4. Divestiture of Competing Business by AMD Entities. During the AMD Non-Competition Term, the AMD Entities hereby covenant and agree that:
(a) If an AMD Entity or its Affiliates (an “AMD Acquiring Party”) acquires a majority equity or other majority ownership interest of a Person whose principal line of business is not a Competing Business, but which has a division or other operations constituting a Competing Business (any such division or operations, an “AMD Acquired Interest”), AMD shall (or, if applicable, shall cause AMD Investments or its other applicable Affiliates to) (i) promptly provide the Joint Venture and the Fujitsu Entities with written notice of such acquisition (the “AMD Acquisition Notice”) and (ii) provide the Joint Venture with a right of first offer to acquire the AMD Acquired Interest, such right to last for a period of sixty (60) days following the Joint Venture’s receipt of the AMD Acquisition Notice (the “AMD Offer Period”). During the AMD Offer Period, AMD shall (or, if applicable, shall cause AMD Investments or its other applicable Affiliates to) (A) provide the Joint Venture with an opportunity to conduct reasonable due diligence on the AMD Acquired Interest and (B) enter into exclusive discussions with the Joint Venture concerning a sale of the AMD Acquired Interest to the Joint Venture. The Joint Venture shall have the right, but not the obligation, to make an offer to purchase all, but not less than all, of the AMD Acquired Interest by providing written notice to AMD (“Joint Venture/AMD Offer”) at any time prior to the end of the AMD Offer Period, such written notice to include in reasonable detail the terms on which the Joint Venture proposes to purchase the AMD Acquired Interest.
(b) Any determination as to whether to make a Joint Venture/AMD Offer, and the terms of such Joint Venture/AMD Offer, shall be made by the Board of Managers.
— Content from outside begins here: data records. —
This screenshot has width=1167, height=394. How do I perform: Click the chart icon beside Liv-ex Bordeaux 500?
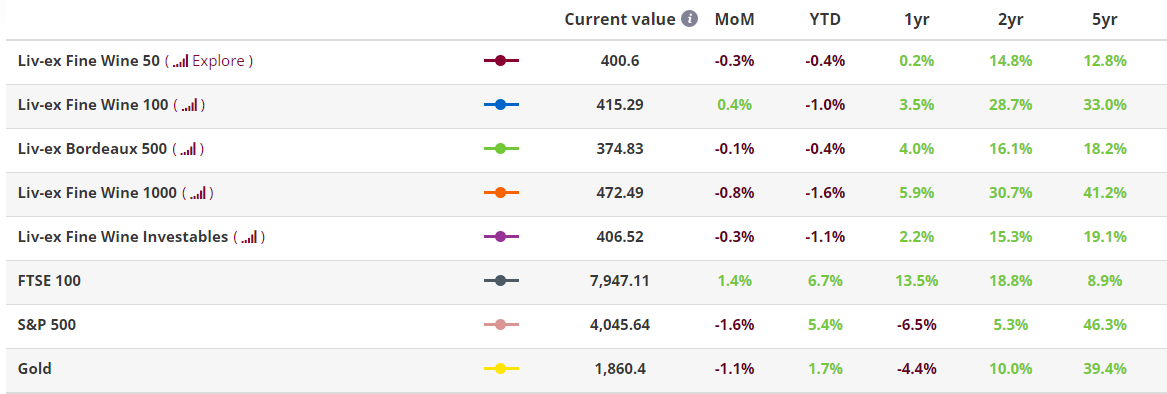click(x=188, y=150)
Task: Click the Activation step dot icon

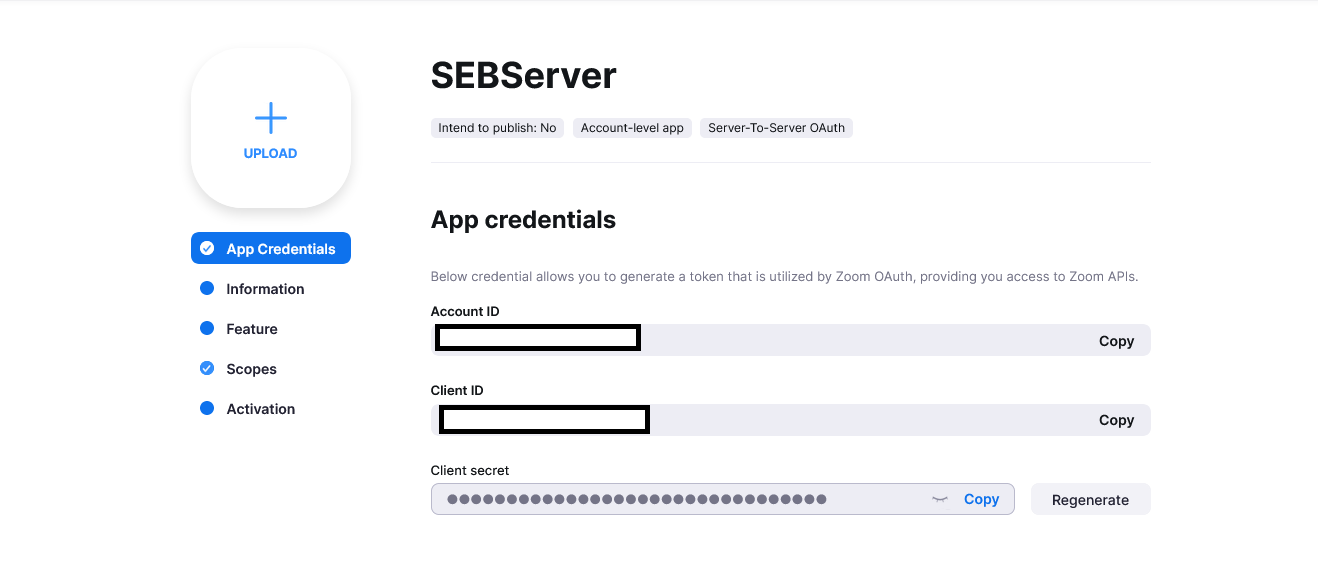Action: click(207, 409)
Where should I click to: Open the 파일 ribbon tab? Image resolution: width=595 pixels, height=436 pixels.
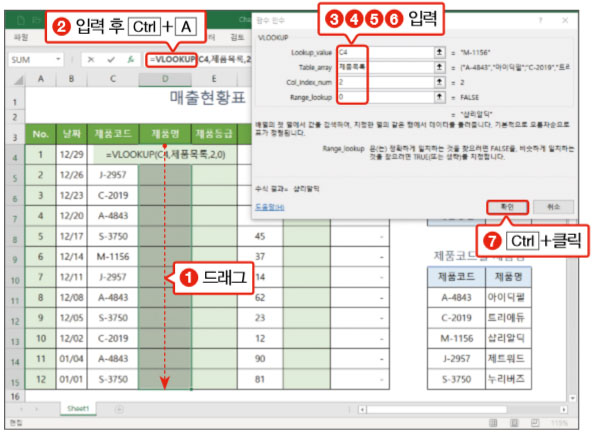pos(21,37)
If a Joint Venture/AMD Offer is made prior to the conclusion of the AMD Offer Period, the AMD Acquiring Party shall have thirty (30) days from its receipt of the Joint Venture/AMD Offer in which to accept or reject the Joint Venture/AMD Offer by providing the Joint Venture with written notice of its decision within such 30-day period, such decision to be made by the AMD Acquiring Party in its sole discretion. If the AMD Acquiring Party fails to provide the Joint Venture with written notice of its decision within such 30-day period, the AMD Acquiring Party shall be deemed to have rejected the Joint Venture/AMD Offer.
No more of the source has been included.